** start of Text section **

Land–sea linkages during deglaciation: High-resolution records from the eastern Atlantic off the coast of Namibia and Angola (ODP site 1078)
Introduction
The thermohaline circulation (THC) is an important distributor of heat (Broecker, 1994); particularly in the Atlantic, the THC transports heat from the tropical ocean to the North Atlantic, whereby the South Atlantic loses heat (Crowley, 1992). Consequently, a slowdown of the THC during the Younger Dryas (YD, 12.5–11.8 ka) period and Heinrich Event 1 (H1, 18–15 ka) warms the tropical Atlantic surface and intermediate waters (Arz et al., 1999; Rühlemann et al., 1999; DeMenocal et al., 2000; Hüls and Zahn, 2000; Rühlemann et al., 2004). Thus, the effects of THC slow-down are different at low and at high latitudes, which is in contrast to the direct effects of greenhouse warming. However, greenhouse warming and subsequent ice melting and fresh-water discharge in the Arctic Ocean may initiate a slow-down of the THC.

** end of Text section **

◆ Brief 1
Rewrite the deglaciation text from "Introduction" to "of the THC.", changing "distributor" to "carrier".
◆ Brief 2
Answer these questions from the deglaciation text:
(a) Which ODP site does the title name?
(b) What time span does the text give for Heinrich Event 1?
(c) In the Atlantic, from where and to where does the THC transport heat?
Work from the deglaciation text alone, without outside sources.

** start of Supplied material **

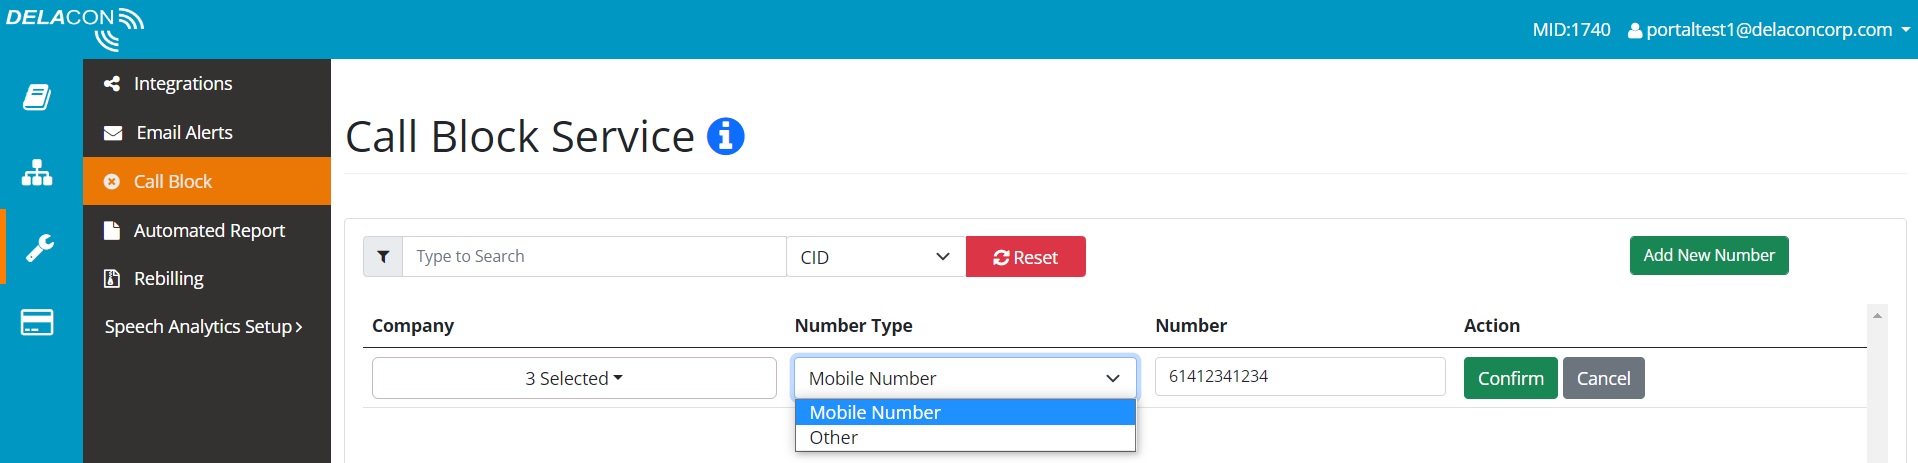
Task: Click the Delacon logo
Action: pyautogui.click(x=75, y=28)
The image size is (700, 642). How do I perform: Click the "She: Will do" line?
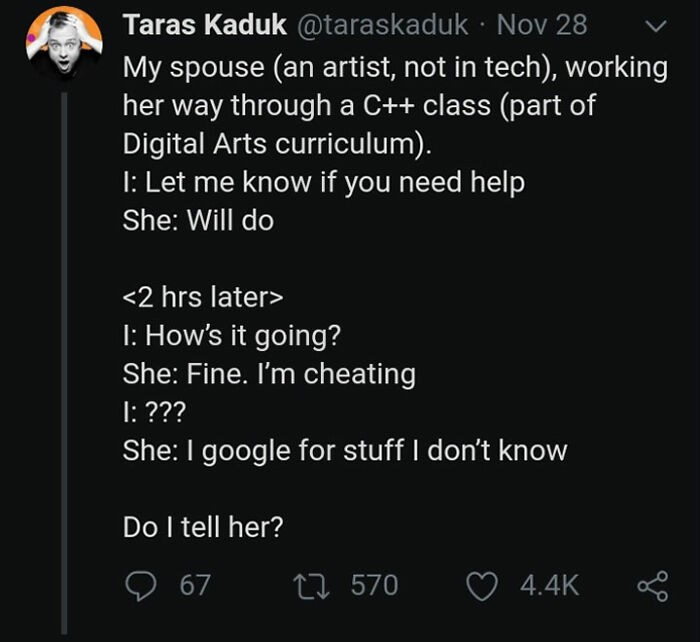198,221
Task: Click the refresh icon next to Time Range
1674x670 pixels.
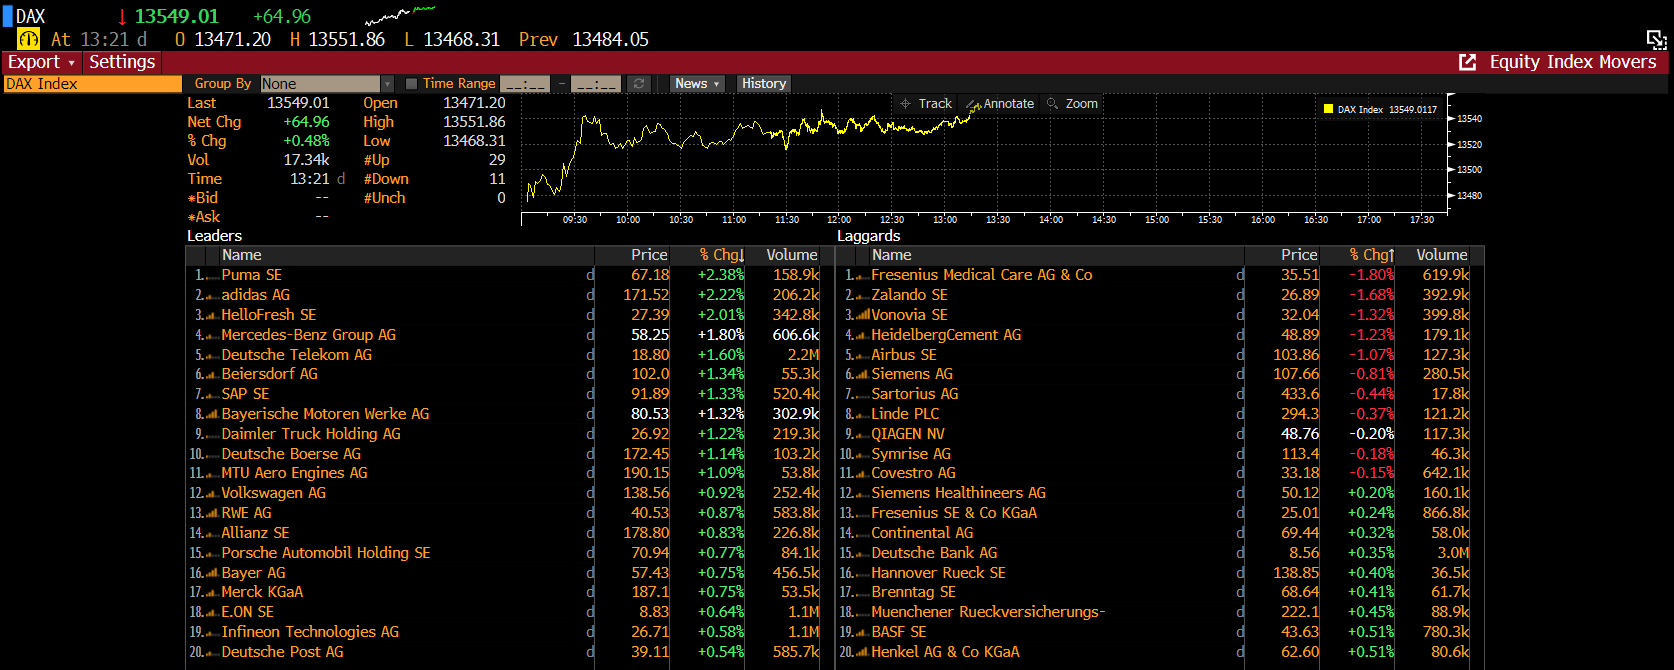Action: point(639,84)
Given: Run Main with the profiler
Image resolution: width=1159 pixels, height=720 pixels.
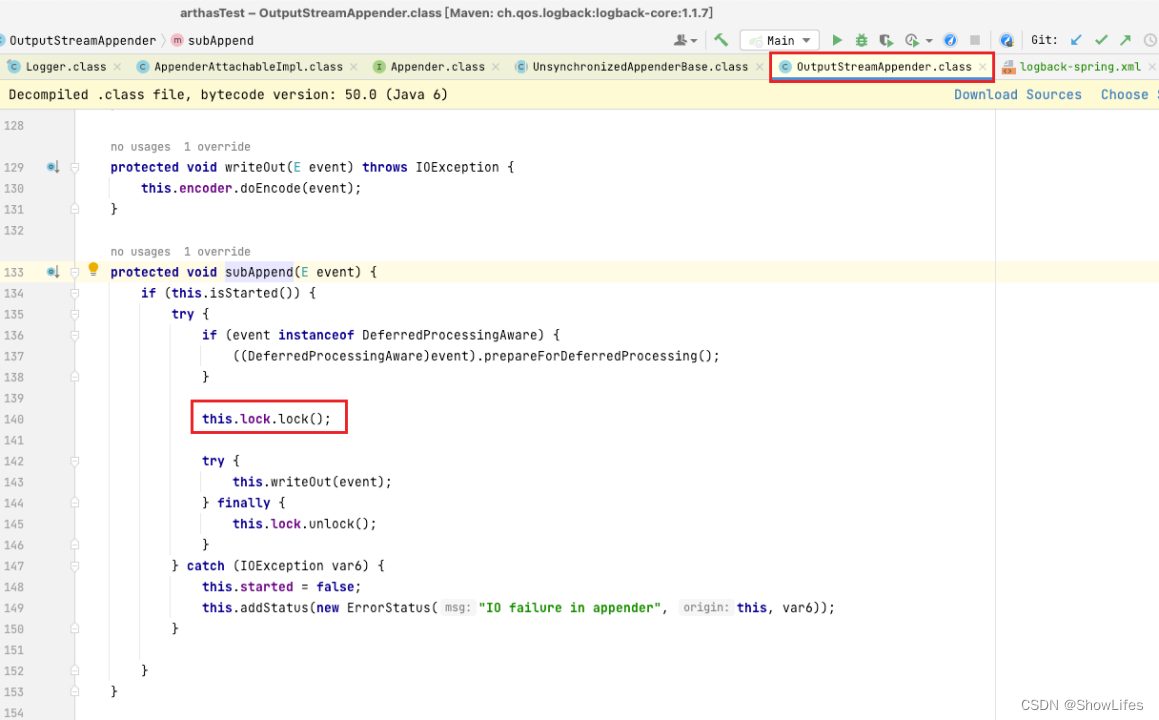Looking at the screenshot, I should point(910,39).
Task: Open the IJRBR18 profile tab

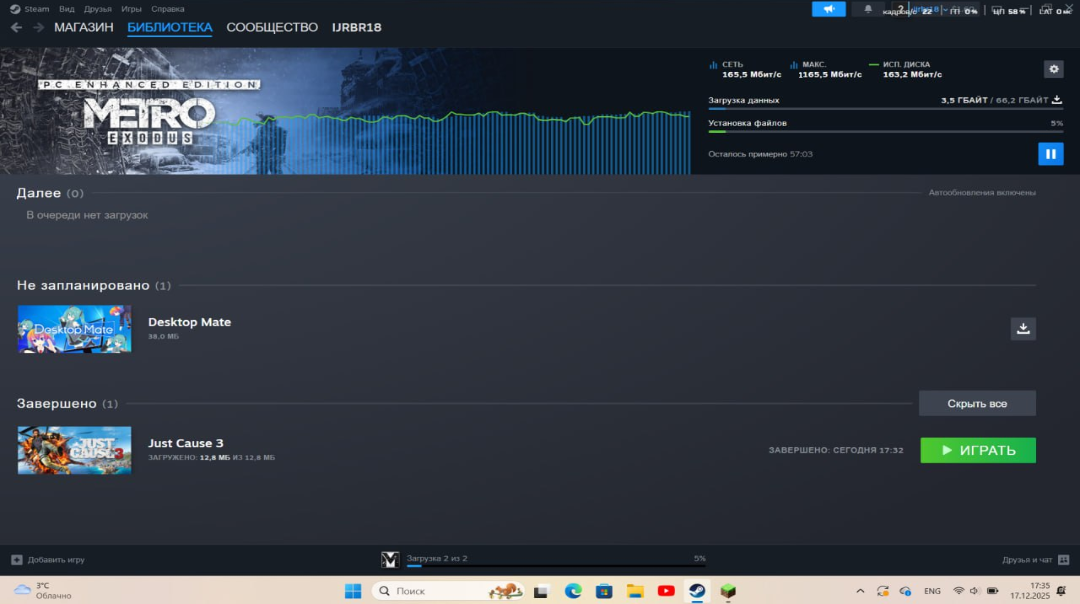Action: [x=356, y=27]
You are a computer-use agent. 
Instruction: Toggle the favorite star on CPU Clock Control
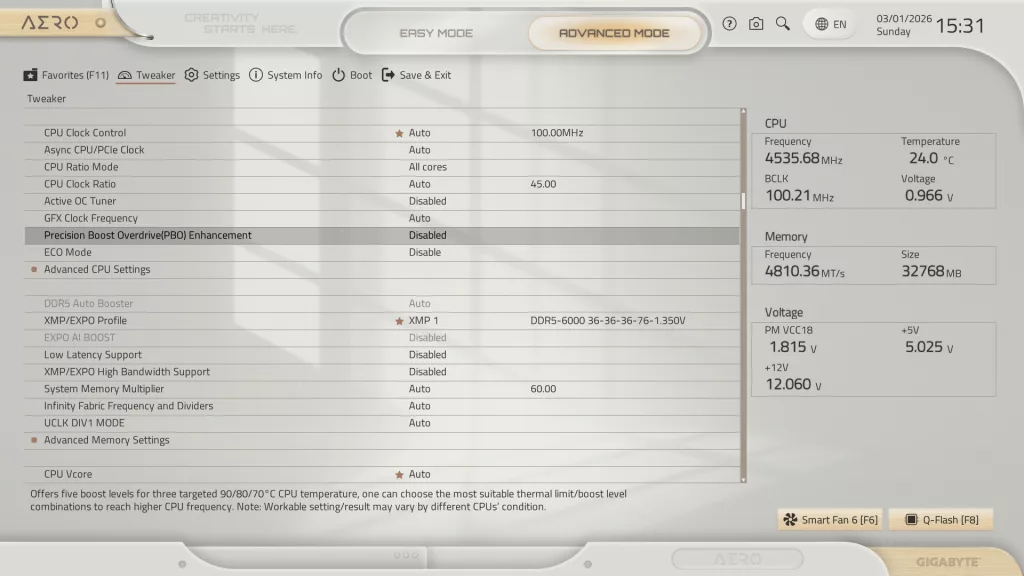(x=400, y=132)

** end of Supplied material **

◆ Reply 1
Introduction
The thermohaline circulation (THC) is an important carrier of heat (Broecker, 1994); particularly in the Atlantic, the THC transports heat from the tropical ocean to the North Atlantic, whereby the South Atlantic loses heat (Crowley, 1992). Consequently, a slowdown of the THC during the Younger Dryas (YD, 12.5–11.8 ka) period and Heinrich Event 1 (H1, 18–15 ka) warms the tropical Atlantic surface and intermediate waters (Arz et al., 1999; Rühlemann et al., 1999; DeMenocal et al., 2000; Hüls and Zahn, 2000; Rühlemann et al., 2004). Thus, the effects of THC slow-down are different at low and at high latitudes, which is in contrast to the direct effects of greenhouse warming. However, greenhouse warming and subsequent ice melting and fresh-water discharge in the Arctic Ocean may initiate a slow-down of the THC.

◆ Reply 2
(a) ODP site 1078.
(b) 18–15 ka.
(c) From the tropical ocean to the North Atlantic.